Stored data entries
····················
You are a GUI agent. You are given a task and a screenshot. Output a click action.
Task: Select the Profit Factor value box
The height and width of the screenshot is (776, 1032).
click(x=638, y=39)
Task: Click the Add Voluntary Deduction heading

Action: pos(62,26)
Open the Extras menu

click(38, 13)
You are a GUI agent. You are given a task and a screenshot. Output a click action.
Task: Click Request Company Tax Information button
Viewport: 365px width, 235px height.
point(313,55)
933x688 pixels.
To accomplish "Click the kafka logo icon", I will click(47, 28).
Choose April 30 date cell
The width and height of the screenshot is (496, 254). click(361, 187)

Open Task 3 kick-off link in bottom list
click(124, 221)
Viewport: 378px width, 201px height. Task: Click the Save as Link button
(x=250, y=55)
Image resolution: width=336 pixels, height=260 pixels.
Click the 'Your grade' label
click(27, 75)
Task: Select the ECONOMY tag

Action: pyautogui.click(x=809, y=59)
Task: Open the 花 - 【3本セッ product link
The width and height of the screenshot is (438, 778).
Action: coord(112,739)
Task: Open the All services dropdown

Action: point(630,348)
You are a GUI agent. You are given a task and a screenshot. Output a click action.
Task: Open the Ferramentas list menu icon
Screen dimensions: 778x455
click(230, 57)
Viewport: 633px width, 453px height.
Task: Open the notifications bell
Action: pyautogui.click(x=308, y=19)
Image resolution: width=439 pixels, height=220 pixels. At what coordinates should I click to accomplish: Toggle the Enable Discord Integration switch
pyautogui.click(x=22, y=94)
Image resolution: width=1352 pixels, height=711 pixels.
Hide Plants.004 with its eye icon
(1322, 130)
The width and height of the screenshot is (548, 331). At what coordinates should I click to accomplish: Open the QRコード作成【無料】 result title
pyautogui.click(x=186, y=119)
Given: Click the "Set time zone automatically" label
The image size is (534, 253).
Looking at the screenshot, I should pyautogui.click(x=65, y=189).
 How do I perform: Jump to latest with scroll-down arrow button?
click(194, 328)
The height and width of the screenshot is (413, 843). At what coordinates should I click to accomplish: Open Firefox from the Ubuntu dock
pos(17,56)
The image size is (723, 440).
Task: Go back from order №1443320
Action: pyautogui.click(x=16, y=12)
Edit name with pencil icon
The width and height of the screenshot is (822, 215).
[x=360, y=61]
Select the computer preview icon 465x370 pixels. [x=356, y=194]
····················
BRIEF: Copy out every record above exactly as written.

RESPONSE:
You are a GUI agent. You are given a task and a screenshot. Output a click action.
Task: Select the Profit Factor value box
The height and width of the screenshot is (776, 1032).
click(x=638, y=39)
Task: Click the Add Voluntary Deduction heading

Action: pos(62,26)
Open the Extras menu

click(38, 13)
You are a GUI agent. You are given a task and a screenshot. Output a click action.
Task: Click Request Company Tax Information button
Viewport: 365px width, 235px height.
point(313,55)
933x688 pixels.
To accomplish "Click the kafka logo icon", I will click(47, 28).
Choose April 30 date cell
The width and height of the screenshot is (496, 254). click(361, 187)

Open Task 3 kick-off link in bottom list
click(124, 221)
Viewport: 378px width, 201px height. Task: Click the Save as Link button
(x=250, y=55)
Image resolution: width=336 pixels, height=260 pixels.
Click the 'Your grade' label
click(27, 75)
Task: Select the ECONOMY tag

Action: pyautogui.click(x=809, y=59)
Task: Open the 花 - 【3本セッ product link
The width and height of the screenshot is (438, 778).
Action: coord(112,739)
Task: Open the All services dropdown

Action: point(630,348)
You are a GUI agent. You are given a task and a screenshot. Output a click action.
Task: Open the Ferramentas list menu icon
Screen dimensions: 778x455
click(230, 57)
Viewport: 633px width, 453px height.
Task: Open the notifications bell
Action: pyautogui.click(x=308, y=19)
Image resolution: width=439 pixels, height=220 pixels. At what coordinates should I click to accomplish: Toggle the Enable Discord Integration switch
pyautogui.click(x=22, y=94)
Image resolution: width=1352 pixels, height=711 pixels.
Hide Plants.004 with its eye icon
(1322, 130)
The width and height of the screenshot is (548, 331). At what coordinates should I click to accomplish: Open the QRコード作成【無料】 result title
pyautogui.click(x=186, y=119)
Given: Click the "Set time zone automatically" label
The image size is (534, 253).
Looking at the screenshot, I should pyautogui.click(x=65, y=189).
 How do I perform: Jump to latest with scroll-down arrow button?
click(194, 328)
The height and width of the screenshot is (413, 843). At what coordinates should I click to accomplish: Open Firefox from the Ubuntu dock
pos(17,56)
The image size is (723, 440).
Task: Go back from order №1443320
Action: pyautogui.click(x=16, y=12)
Edit name with pencil icon
The width and height of the screenshot is (822, 215).
[x=360, y=61]
Select the computer preview icon 465x370 pixels. [x=356, y=194]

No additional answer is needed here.